First published in The Times, Friday November 8 2019
Four Stars
The story goes that Disney considered acquiring the rights to Barry Hines’s 1968 novel A Kestrel for a Knave but withdrew their interest when the author refused to change the book’s downbeat ending. That the non-bowdlerised adaptation, directed by Ken Loach, has proved so enduring since its release 50 years ago is testament to a widespread acceptance on the part of audiences that stories about children need not always be sugary or optimistic.
Hines’s tale of Billy Casper, the young boy from a beleaguered mining community who finds meaning and transcendence in his attempt to train a kestrel, is undeniably gritty, but there is a lyricism to Hines’s writing, notably his ear for the terse rhythms of the south Yorkshire dialect.
Robert Alan Evans balances the political with the poetic in his stage adaptation, which was originally realised by Catherine Wheels in 2011. While the playwright never shies away from the story’s harsh social backdrop, his version is unabashedly theatrical, pitting Billy (played in Lu Kemp’s production for Perth Theatre by Danny Hughes) against an array of antagonists, all performed by the same actor (in this case, the versatile Matthew Barker).

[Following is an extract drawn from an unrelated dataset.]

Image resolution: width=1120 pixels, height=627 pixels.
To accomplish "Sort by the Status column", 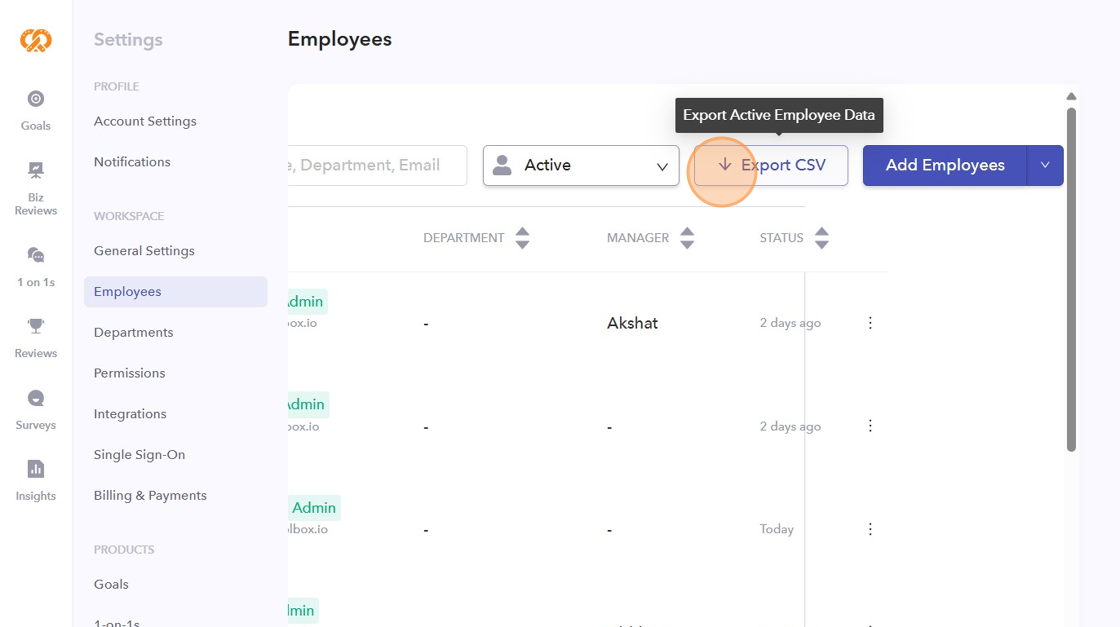I will tap(822, 238).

Hughes is excellent as the complex, sometimes pugnacious yet powerless boy who discovers a hitherto unknown serenity in his interactions with the bird. Barker shape-shifts expertly from the bullying PE teacher, Mr Sugden, and the boy’s careworn mother to Billy’s self-pitying brother Jud, who strikes a pitiful note when he complains that the £20 winnings from a bet Billy failed to put on for him could have bought him a week off work in the dreaded pit.
In her deceptively simple studio production, Kemp directs these performances with clarity and directness, making good use of the space and levels afforded by Kenneth MacLeod’s set. Lizzie Powell’s lighting designs invest the scenes in which Billy trains Kes with a sense of movement, beauty and excitement. Evans’s adaptation easily emerges from out of the shadow of its iconic film predecessor. There is an edge-of-the-seat jeopardy to much of this production, even for those familiar with the story and its denouement.